In this photo taken Thursday, Dec. 13, 2012, Matt Collins, chief operating officer of the Sutter Gold Mining Co., left, watches as Allen Smith, second from left, Brain Herfel, third from left, Ted Chapman fouth from left, and Wayne Murphy, right, calibrate the water flow of a gravity table at the company’s newly constructed mill near Sutter Creek, Calif. The gravity table uses technology similar to those used by gold rush-era miners who used pans to separate gold from surrounding materials. The company, which has begun mining adjacent to the historic Comet-Lincoln ore zones, announced Monday, Dec. 17, 2012, that it poured its first gold as it prepared to begin the first large scale Sierra Nevada underground gold mining in a half century. (AP Photo/Rich Pedroncelli)

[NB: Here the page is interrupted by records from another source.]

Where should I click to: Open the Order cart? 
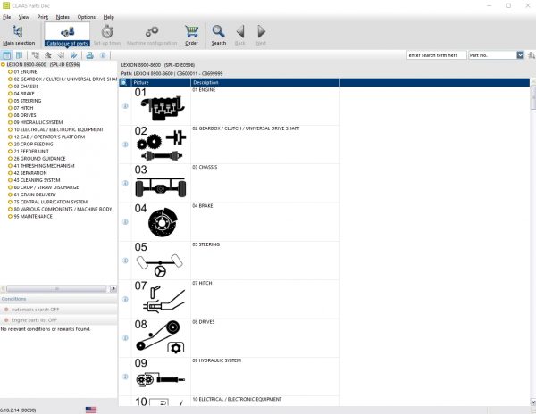point(191,34)
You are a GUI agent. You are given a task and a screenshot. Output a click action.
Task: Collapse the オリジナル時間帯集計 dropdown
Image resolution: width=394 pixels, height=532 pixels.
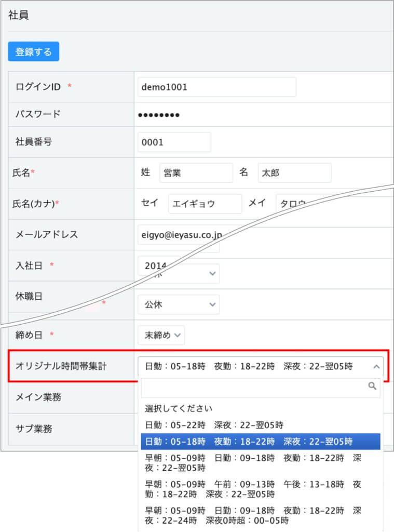tap(376, 367)
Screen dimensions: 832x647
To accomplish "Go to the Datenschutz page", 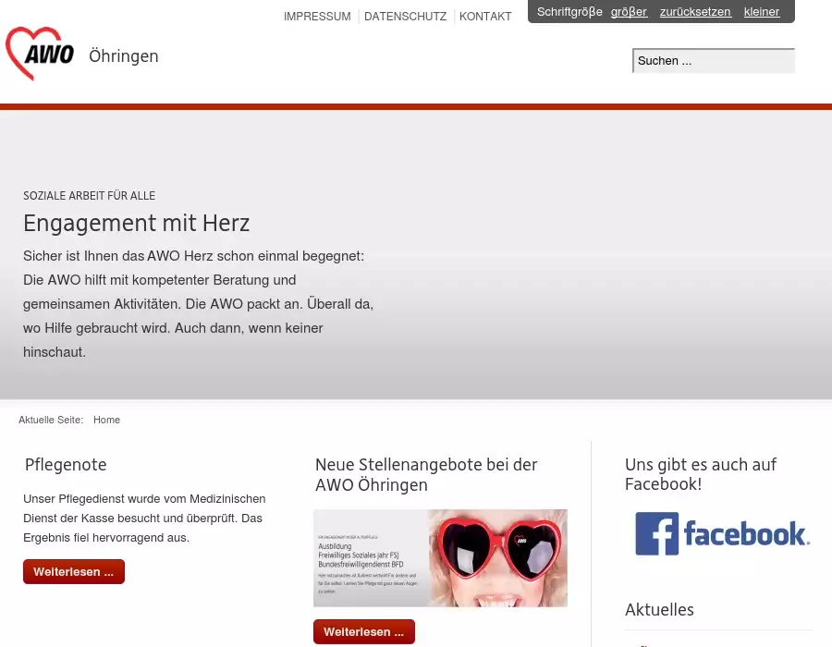I will [x=405, y=17].
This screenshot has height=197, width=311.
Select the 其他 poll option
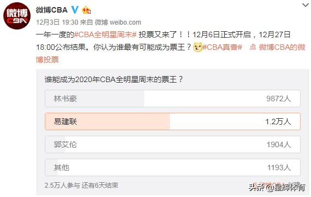point(173,167)
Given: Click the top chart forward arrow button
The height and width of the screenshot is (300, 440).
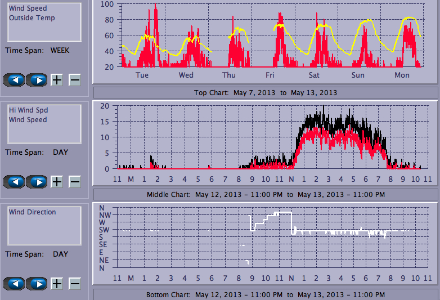Looking at the screenshot, I should 37,80.
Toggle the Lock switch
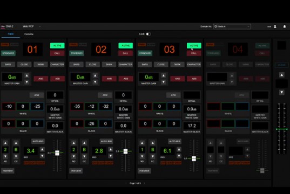The width and height of the screenshot is (290, 194). pyautogui.click(x=149, y=34)
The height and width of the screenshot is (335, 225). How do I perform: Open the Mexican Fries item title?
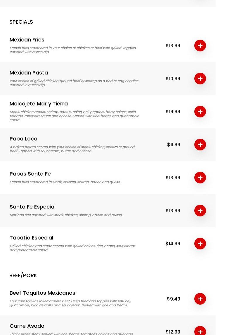pos(27,40)
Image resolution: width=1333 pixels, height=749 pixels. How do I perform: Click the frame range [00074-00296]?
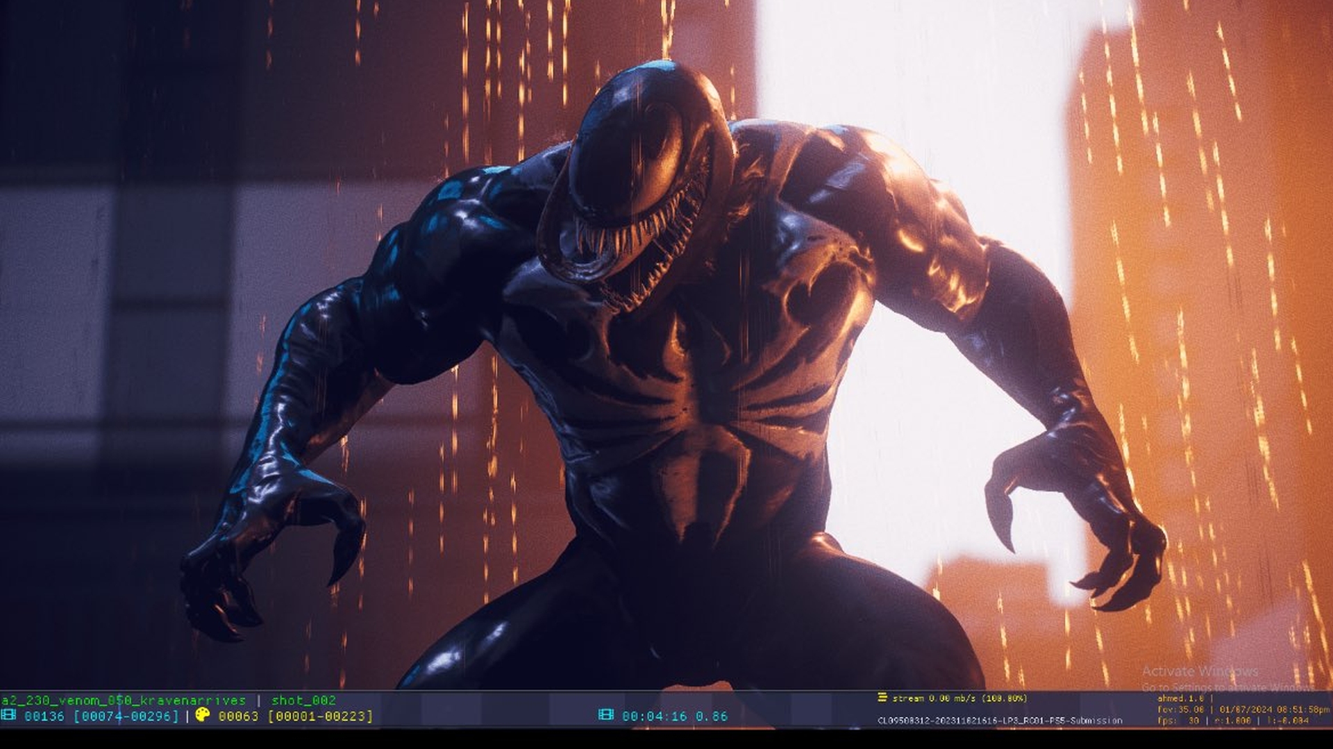click(x=126, y=716)
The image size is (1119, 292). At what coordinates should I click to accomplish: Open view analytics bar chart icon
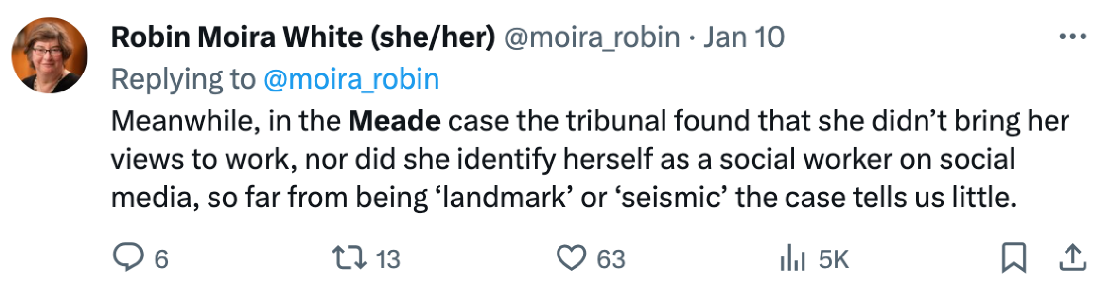coord(792,258)
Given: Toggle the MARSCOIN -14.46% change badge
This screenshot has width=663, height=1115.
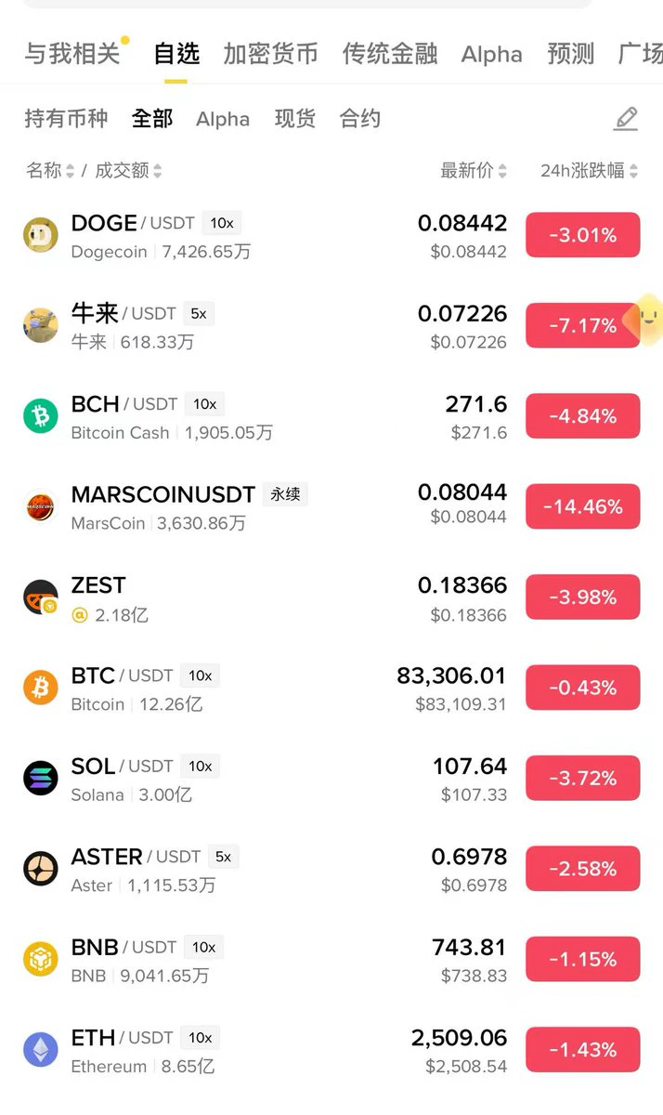Looking at the screenshot, I should [x=583, y=506].
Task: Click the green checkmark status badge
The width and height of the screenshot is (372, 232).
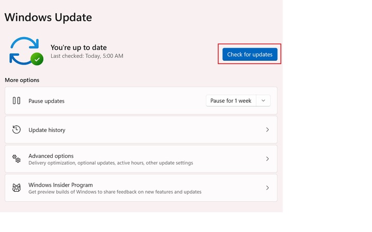Action: point(37,59)
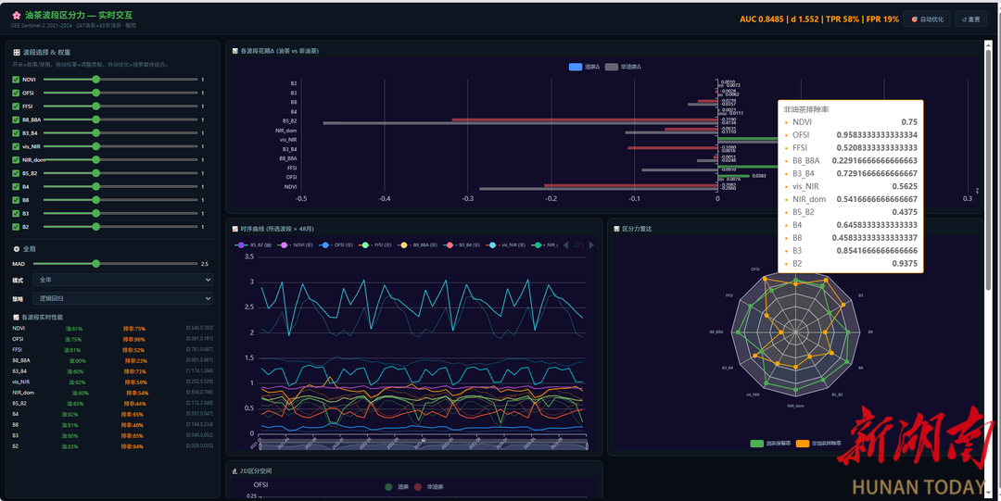Toggle the NDVI pink legend marker
The width and height of the screenshot is (1001, 501).
click(x=285, y=245)
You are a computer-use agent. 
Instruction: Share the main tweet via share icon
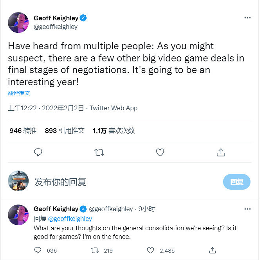221,152
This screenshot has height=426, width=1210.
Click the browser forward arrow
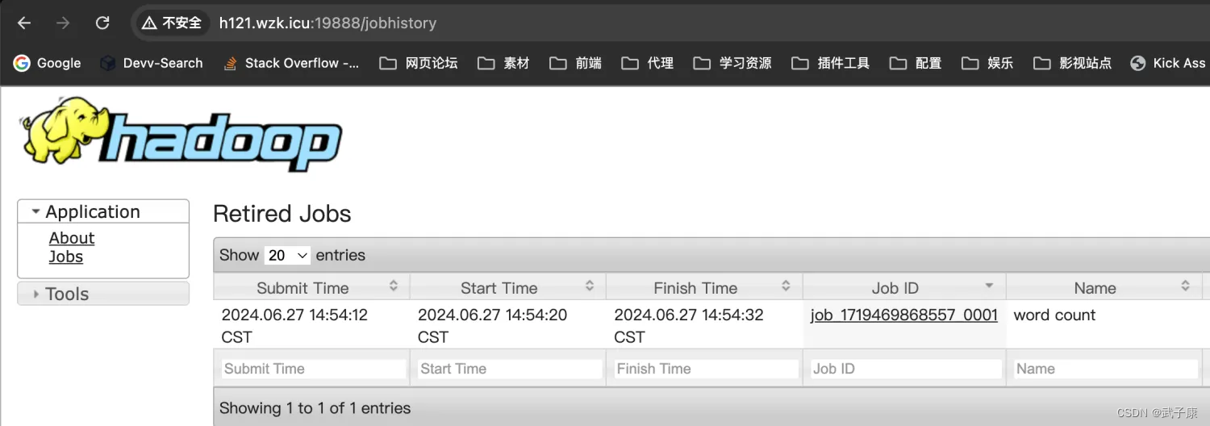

SUTTER CREEK, Calif. (AP) — The gold miners who made California famous were the rugged loners trying to shake nuggets loose from streams or hillsides. The ones who made the state rich were those who worked for big mining companies that blasted gold from an underground world of dust and darkness.
The last of the state’s great mines closed because mining gold proved unprofitable after World War II. But with the price of the metal near historic highs, hovering around $1,700 an ounce, the California Mother Lode’s first large-scale hard rock gold mining operation in a half-century is coming back to life.
Miners are digging again where their forebears once unearthed riches from eight historic mines that honeycomb Sutter Gold Mining Co.’s holdings about 50 miles southeast of Sacramento. Last week, mill superintendent Paul Skinner poured the first thin stream of glowing molten gold into a mold.